Ipswich Borough Council Leader: Councillor David Ellesmere
Ipswich Borough Council Leader: Councillor David Ellesmere

While all eyes have been focussed on Covid, the next big crisis to hit the country is already looming over the horizon.

Many people in Britain next year are going to experience the largest fall in living standards for years as the cost of living rockets without incomes keeping pace.

We can already see prices shooting up whenever we go shopping. Many food items are much more expensive than they were a year ago, or you get less than you used to for the same price. Petrol prices are pushing towards £1.50 a litre.

This is reflected in the current official inflation rate of 5.1% but things are going to get much worse in the coming year. The Bank of England forecasts prices will rise at least 6% and, through a mixture of Government inaction and deliberate policy decisions, most people are going to have less money to pay these increased bills.

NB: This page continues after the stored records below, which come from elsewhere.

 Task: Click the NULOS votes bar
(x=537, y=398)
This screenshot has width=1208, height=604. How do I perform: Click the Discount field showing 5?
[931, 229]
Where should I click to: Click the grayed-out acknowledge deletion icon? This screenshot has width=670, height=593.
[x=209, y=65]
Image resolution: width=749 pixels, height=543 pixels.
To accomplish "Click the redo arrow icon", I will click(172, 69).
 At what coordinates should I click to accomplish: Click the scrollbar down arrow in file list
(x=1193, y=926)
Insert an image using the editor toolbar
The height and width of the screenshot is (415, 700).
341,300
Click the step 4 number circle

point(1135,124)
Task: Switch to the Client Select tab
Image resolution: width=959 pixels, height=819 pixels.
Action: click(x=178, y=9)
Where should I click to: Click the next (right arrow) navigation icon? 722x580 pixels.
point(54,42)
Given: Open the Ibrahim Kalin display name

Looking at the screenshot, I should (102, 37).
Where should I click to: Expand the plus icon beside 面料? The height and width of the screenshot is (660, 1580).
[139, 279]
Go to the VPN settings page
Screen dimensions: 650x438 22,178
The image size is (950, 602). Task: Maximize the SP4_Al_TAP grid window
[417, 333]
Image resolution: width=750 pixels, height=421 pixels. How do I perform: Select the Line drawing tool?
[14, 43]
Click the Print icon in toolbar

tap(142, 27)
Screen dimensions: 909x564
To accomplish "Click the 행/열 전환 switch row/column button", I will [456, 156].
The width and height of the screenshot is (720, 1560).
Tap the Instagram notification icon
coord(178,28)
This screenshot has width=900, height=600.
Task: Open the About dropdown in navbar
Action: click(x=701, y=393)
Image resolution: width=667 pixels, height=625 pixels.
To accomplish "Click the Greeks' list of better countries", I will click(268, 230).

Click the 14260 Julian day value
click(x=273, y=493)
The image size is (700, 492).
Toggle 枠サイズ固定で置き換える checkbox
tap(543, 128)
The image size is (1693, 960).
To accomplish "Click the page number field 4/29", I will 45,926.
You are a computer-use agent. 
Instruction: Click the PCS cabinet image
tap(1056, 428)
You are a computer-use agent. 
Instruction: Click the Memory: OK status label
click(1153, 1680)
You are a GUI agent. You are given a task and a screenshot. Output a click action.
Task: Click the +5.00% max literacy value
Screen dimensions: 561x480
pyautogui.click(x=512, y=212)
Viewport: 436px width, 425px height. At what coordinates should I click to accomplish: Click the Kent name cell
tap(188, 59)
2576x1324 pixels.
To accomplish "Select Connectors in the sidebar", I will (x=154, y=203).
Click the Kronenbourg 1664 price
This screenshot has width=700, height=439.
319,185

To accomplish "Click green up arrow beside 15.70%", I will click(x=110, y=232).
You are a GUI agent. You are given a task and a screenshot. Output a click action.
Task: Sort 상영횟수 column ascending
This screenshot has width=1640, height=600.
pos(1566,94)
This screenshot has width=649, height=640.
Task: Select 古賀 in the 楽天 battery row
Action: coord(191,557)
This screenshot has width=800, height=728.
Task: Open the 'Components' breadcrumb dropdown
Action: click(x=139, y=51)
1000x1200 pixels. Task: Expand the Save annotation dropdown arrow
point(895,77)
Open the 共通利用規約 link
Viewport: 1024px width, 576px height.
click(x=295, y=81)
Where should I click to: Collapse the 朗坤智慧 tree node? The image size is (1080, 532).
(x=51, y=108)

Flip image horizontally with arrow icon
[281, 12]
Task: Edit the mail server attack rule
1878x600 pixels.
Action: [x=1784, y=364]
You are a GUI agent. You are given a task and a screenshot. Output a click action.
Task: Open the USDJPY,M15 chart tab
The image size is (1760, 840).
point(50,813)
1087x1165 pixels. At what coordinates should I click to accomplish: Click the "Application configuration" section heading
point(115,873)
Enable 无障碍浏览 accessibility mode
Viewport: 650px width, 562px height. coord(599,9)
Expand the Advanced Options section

Pensioners have already been hit by Rishi Sunak’s decision to scrap the triple-lock this year so their pensions will only rise by 3.1% when prices are rising 6%. This is a real-terms cut in their income which is the one thing the pensions triple-lock was supposed to ensure didn’t happen.

The Government has cut £20 a week from Universal Credit and, while it has been increased for some, people on the very lowest incomes – those hit hardest by price increases – won’t see any benefit.

National Insurance premiums are being increased in April – taxing workers on the lowest earnings more while leaving property speculators untouched.

According to Boris Johnson, this tax hike on the low paid is supposed to fix social care “once and for all”. It will do no such thing.

Over the last few years, councils like Conservative-run Suffolk County Council have been adding a stealth tax – the “Adult Social Care precept” – to council tax bills. For the average Band B household in Ipswich, this now amounts to an extra £113 a year.

You might have thought that with the extra tax we’re going to be paying in National Insurance to “fix” social care, that this would now disappear from our council tax bills. It won’t.

Far from getting rid of it, Conservative councillors are actually proposing to increase it by another £11 this year – a whopping 9.5% increase.

But all this is dwarfed by the potential increases in energy bills that are coming in April when the price cap is next reviewed. It is forecast that bills could rise by at least £700 a year.

This is going to push some families over the edge.

The Government must act now to help people out.

It’s not too late to scrap the National Insurance rise and instead raise the money by taxing income from property, shares and capital gains at the same level as earned income.

It’s not too late to restore the pensions triple lock.

In the European Referendum, Boris Johnson said that one of the benefits of Brexit was that we could reduce VAT on energy bills to zero. It’s incomprehensible that, with bills soaring, he hasn’t done this already. Even if VAT is reduced now, it will be too late to help reduce this winter’s heating bills.

Faced with this crisis all we get is the same dither and delay by Boris Johnson. Does he even understand the scale of the problem?

This is a man who complains he can’t get by on his Prime Ministerial salary of £160,000 a year. A man who spent over £100,000 – admittedly of other people’s money – refurbishing his flat.

If he can spend £840 on a roll of gold wallpaper without a second’s thought, then can he really appreciate how much despair many families will be feeling at the thought of a £700 increase in their energy bills?

Is Boris Johnson capable of understanding how much hardship ordinary people in Britain are facing this year?